> **Exercise prompt**: Update the data from its start through the line containing "Why outsourcing is", inclusive, by replacing "Identify" with "Determine" and leaving everything else unchanged.

[Dataset entries start]

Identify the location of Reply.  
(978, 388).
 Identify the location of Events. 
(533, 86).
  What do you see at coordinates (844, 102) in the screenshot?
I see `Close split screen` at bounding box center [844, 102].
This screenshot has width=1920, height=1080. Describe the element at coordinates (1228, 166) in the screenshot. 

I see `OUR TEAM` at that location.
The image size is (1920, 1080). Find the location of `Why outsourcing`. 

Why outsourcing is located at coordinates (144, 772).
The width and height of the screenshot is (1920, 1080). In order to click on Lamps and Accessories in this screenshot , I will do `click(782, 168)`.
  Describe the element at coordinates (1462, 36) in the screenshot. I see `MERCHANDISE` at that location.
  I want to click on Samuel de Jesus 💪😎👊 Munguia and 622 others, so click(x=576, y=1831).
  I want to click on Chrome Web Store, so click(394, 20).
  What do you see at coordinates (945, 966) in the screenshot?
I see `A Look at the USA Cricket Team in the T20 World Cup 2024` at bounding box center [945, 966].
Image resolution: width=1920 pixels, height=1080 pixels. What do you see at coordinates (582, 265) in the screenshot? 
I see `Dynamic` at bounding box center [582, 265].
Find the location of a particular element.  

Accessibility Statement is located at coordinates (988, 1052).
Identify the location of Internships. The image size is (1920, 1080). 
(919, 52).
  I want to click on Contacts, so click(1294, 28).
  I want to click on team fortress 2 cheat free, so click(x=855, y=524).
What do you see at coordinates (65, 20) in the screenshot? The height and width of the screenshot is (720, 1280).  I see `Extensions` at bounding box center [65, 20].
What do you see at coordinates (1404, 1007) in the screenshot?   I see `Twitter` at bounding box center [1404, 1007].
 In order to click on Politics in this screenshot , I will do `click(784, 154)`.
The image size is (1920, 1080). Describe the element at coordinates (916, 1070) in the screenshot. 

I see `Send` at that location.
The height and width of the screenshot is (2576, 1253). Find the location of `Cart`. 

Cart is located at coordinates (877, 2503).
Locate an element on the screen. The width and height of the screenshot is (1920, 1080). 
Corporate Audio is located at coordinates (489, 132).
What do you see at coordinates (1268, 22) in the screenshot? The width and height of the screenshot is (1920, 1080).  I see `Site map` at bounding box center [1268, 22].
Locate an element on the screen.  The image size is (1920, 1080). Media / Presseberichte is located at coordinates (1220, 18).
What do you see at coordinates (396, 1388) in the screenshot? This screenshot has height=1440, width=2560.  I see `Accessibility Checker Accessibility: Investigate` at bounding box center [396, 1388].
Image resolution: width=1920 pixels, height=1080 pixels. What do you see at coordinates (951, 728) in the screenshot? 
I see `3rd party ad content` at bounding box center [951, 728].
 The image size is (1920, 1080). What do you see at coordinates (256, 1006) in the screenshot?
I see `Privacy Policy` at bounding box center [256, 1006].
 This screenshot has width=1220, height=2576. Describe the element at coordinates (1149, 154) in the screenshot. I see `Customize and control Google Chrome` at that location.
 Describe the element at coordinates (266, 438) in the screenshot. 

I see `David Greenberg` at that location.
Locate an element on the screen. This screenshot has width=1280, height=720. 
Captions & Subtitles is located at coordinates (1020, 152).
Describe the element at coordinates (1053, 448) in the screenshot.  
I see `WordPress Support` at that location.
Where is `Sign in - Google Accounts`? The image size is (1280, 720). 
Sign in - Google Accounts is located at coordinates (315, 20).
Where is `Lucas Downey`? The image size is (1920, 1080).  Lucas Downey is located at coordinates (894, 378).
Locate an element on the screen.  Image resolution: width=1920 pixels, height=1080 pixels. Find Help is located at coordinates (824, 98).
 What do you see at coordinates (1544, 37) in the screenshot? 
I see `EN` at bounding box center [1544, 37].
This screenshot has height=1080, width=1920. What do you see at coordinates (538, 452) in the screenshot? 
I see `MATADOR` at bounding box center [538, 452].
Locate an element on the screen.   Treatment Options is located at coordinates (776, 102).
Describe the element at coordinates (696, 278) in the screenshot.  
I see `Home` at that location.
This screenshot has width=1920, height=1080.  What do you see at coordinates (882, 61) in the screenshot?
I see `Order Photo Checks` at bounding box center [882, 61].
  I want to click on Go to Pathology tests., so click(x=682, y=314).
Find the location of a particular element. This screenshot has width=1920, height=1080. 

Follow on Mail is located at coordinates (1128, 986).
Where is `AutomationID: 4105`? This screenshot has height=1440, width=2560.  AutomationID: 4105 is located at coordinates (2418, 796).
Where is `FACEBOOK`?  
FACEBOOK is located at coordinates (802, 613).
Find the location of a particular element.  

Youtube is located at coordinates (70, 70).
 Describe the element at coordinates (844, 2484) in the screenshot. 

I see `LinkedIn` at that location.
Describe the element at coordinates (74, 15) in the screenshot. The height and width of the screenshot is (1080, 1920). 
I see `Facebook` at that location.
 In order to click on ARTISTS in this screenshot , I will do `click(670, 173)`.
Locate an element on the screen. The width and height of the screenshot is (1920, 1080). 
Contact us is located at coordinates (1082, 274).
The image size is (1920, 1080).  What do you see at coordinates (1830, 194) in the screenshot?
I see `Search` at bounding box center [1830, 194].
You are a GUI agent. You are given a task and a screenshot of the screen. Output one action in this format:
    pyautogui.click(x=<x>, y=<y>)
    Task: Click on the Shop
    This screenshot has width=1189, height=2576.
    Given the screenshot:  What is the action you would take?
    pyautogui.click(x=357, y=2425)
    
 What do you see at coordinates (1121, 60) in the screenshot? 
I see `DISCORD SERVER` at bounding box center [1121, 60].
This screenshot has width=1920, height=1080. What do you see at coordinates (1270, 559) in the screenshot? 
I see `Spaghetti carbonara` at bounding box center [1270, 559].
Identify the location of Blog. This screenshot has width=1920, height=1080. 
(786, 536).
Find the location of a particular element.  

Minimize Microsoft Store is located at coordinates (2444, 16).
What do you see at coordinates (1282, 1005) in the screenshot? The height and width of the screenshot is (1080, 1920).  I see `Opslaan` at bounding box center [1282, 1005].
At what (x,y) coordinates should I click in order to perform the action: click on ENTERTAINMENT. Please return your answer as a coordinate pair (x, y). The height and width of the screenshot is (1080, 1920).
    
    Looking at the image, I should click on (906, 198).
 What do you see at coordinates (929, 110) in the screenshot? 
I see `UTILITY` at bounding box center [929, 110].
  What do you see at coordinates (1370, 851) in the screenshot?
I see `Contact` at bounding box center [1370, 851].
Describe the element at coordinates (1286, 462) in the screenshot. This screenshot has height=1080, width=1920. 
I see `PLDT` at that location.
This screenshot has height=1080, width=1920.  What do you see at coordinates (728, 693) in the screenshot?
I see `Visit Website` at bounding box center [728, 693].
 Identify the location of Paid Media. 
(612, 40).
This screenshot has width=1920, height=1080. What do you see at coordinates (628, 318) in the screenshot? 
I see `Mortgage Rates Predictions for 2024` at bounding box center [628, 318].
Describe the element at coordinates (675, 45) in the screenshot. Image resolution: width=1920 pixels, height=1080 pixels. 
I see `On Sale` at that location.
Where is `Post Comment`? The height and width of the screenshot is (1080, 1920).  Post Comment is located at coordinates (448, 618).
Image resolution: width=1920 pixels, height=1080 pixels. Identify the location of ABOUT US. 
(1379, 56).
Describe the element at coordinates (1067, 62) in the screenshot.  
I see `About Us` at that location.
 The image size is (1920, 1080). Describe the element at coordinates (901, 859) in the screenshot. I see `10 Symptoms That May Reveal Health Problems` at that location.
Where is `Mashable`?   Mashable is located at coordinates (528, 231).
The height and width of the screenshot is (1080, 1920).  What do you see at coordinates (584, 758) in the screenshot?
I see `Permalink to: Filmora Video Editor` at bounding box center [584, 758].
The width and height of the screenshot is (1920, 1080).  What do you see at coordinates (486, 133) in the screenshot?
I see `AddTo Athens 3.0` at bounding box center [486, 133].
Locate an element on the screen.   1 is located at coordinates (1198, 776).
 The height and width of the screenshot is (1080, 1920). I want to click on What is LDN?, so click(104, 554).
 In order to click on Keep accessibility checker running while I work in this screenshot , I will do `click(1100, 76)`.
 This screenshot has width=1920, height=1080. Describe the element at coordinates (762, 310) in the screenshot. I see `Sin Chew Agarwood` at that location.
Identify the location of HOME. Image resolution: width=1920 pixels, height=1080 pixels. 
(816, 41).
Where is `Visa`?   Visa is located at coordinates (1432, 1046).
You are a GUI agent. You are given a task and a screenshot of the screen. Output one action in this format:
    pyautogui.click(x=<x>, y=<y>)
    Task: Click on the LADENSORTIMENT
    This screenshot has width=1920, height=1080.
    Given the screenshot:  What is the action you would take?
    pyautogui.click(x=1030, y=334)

[Dataset entries end]

> **Solved problem**:
Determine the location of Reply.  
(978, 388).
 Determine the location of Events. 
(533, 86).
  What do you see at coordinates (844, 102) in the screenshot?
I see `Close split screen` at bounding box center [844, 102].
This screenshot has width=1920, height=1080. Describe the element at coordinates (1228, 166) in the screenshot. 

I see `OUR TEAM` at that location.
The image size is (1920, 1080). Find the location of `Why outsourcing`. 

Why outsourcing is located at coordinates (144, 772).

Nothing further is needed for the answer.